By Kelsy Schlotthauer Tulsa WorldApr 23, 2020

Read story on the Tulsa World website

Oklahoma National Guard soldiers walk along the top of a levee west of downtown Tulsa during the Arkansas River flood last May. Engineering and design can now begin on improvements to the levees. Tulsa World file

Tulsa’s local levee system grew one step closer to improvement Thursday as Sen. Jim Inhofe announced that U.S. Army Corps of Engineers Lt. Gen. Todd Semonite has signed the Chief’s Report.

“The signing of this report means Tulsans will be protected from floods like the ones we endured last year for years to come,” said Todd Kilpatrick, District 12 levee commissioner. “(It’s) a merit badge to get us the funding to get this thing fixed. Without that, we would not move forward. This is the great next step for us.”
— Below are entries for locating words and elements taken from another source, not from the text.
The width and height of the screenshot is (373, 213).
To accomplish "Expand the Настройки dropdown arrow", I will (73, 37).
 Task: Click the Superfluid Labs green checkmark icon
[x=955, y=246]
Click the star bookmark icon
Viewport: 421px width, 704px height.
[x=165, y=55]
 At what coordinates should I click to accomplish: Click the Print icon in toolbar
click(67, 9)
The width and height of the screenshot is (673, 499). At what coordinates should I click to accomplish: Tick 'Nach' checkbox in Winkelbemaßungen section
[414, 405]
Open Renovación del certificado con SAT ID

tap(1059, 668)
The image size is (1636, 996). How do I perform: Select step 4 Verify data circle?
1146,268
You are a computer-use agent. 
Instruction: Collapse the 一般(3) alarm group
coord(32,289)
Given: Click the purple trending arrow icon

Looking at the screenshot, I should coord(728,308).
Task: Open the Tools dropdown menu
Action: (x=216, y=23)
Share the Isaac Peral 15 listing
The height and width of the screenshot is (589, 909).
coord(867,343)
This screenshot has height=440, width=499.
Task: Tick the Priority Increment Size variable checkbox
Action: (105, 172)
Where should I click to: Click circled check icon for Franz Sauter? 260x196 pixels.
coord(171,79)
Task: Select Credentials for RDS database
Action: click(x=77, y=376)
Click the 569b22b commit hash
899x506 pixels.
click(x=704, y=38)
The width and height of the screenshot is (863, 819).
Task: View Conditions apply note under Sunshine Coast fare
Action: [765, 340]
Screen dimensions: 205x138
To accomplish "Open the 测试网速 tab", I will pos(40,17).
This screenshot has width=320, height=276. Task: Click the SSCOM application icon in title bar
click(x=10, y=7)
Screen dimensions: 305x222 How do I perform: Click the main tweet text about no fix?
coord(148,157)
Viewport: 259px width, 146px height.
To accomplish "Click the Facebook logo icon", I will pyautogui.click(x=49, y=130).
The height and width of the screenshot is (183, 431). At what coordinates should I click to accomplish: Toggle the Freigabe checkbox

The feasibility study and report, which usually would take three years to complete, was finished in about a year and a half, according to a news release from Inhofe’s office.

“The Tulsa Levees have been rated unacceptable and high risk for far too long, and today we finally have the necessary approval to begin modernizing and upgrading the levees,” Inhofe said in the release.

“We’re now ready to move to the preconstruction engineering and design (PED) phase, bringing us a critical step closer to protecting the lives of the people and the hundreds of homes and businesses that rely on the levees.”

The levees act as a safety net for the families living along the river on Tulsa’s west side and an industry corridor dense with vital refineries, Tulsa County Commissioner Karen Keith said in the release.

“All the years of working with Sen. Inhofe to get funding for the levees is paying off,” Keith said, praising Inhofe for his advocacy in getting the levees fixed. “To say (Inhofe was) tenacious is an understatement.”

The signed report will now move to Congress for authorization and appropriation, but the Corps can begin preconstruction phases with existing funds immediately, the release states.